Rupanya setelah membaca manuskrip buku tersebut, Gus Dur sempat meneteskan air mata. Hal yang sangat jarang terjadi, seorang Gus Dur sampai menangis ketika membaca sebuah buku.
Rupanya Gus Dur terpesona dengan isi manuskrip Ibnu Rusyd yang mana mengajarkan tentang etika. Sambil menangis, bahkan Gus Dur berkata, “Andaikan saya tidak baca buku itu, saya bakal jadi teroris.” (Ali Mustafa Ya’qub: 2012)
Begitu besarnya pengaruh sebuah turats atau warisan masa lalu tersebut bahkan bisa mempengaruhi sosok besar Gus Dur.
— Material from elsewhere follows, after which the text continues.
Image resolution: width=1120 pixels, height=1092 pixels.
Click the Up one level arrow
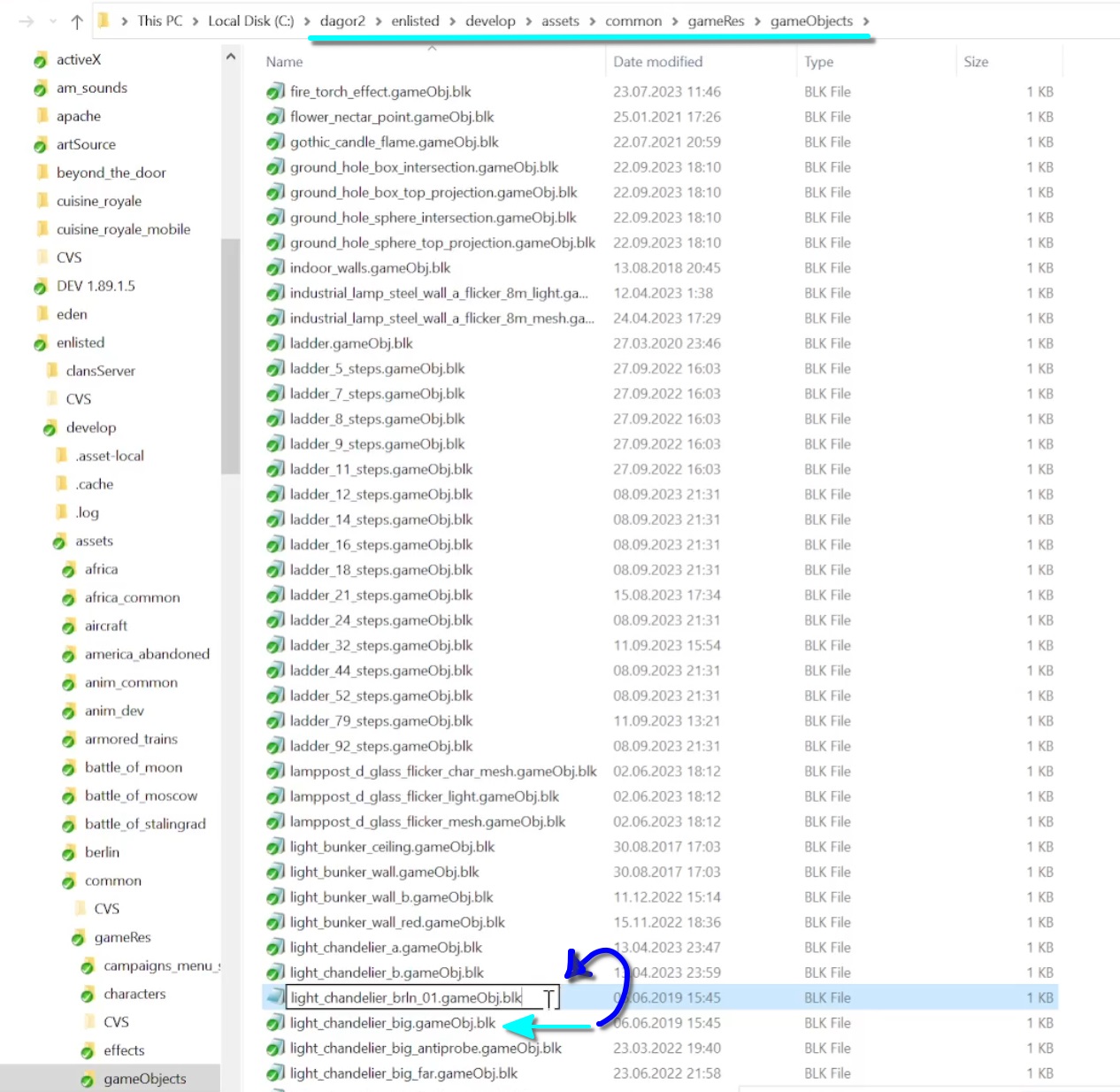77,22

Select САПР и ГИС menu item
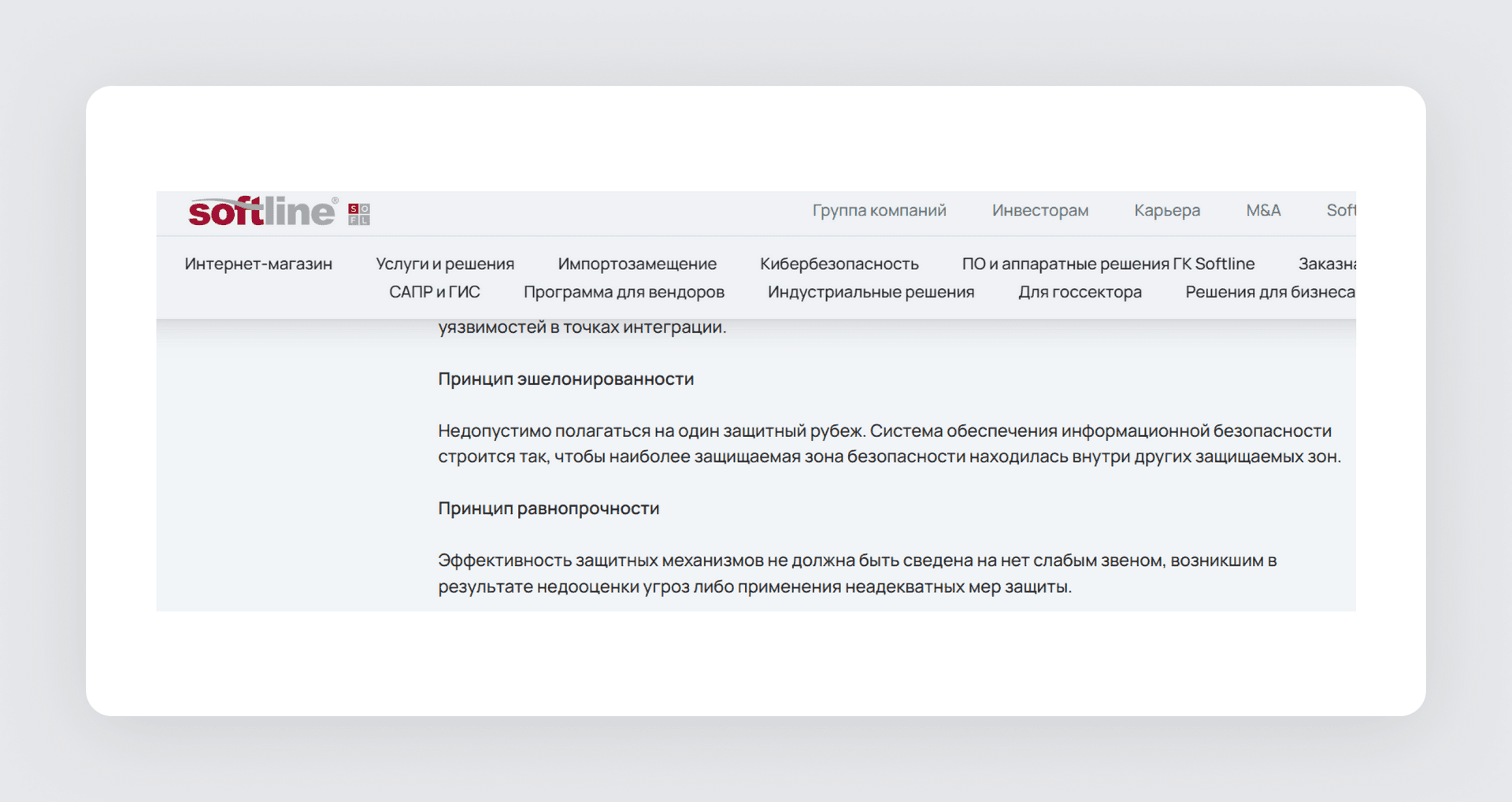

Padahal kita tahu sendiri, Gus Dur sejak muda telah mempunyai wawasan serta kekayaan intelektual yang begitu luas.
Tidak hanya kitab kuning, buku-buku berat tulisan para pemikir barat sudah kenyang dilahapnya. Tapi apa kata beliau, semua pengetahuan tersebut rupanya hanya membentuk dan melahirkan pola pikir yang ekstrim kalau saja ia tidak membaca satu manuskrip berjudul “Talkhis Akhlak Aristo” tersebut.
Penulis merupakan pustakawan di Perpustakaan Ponpes Langitan.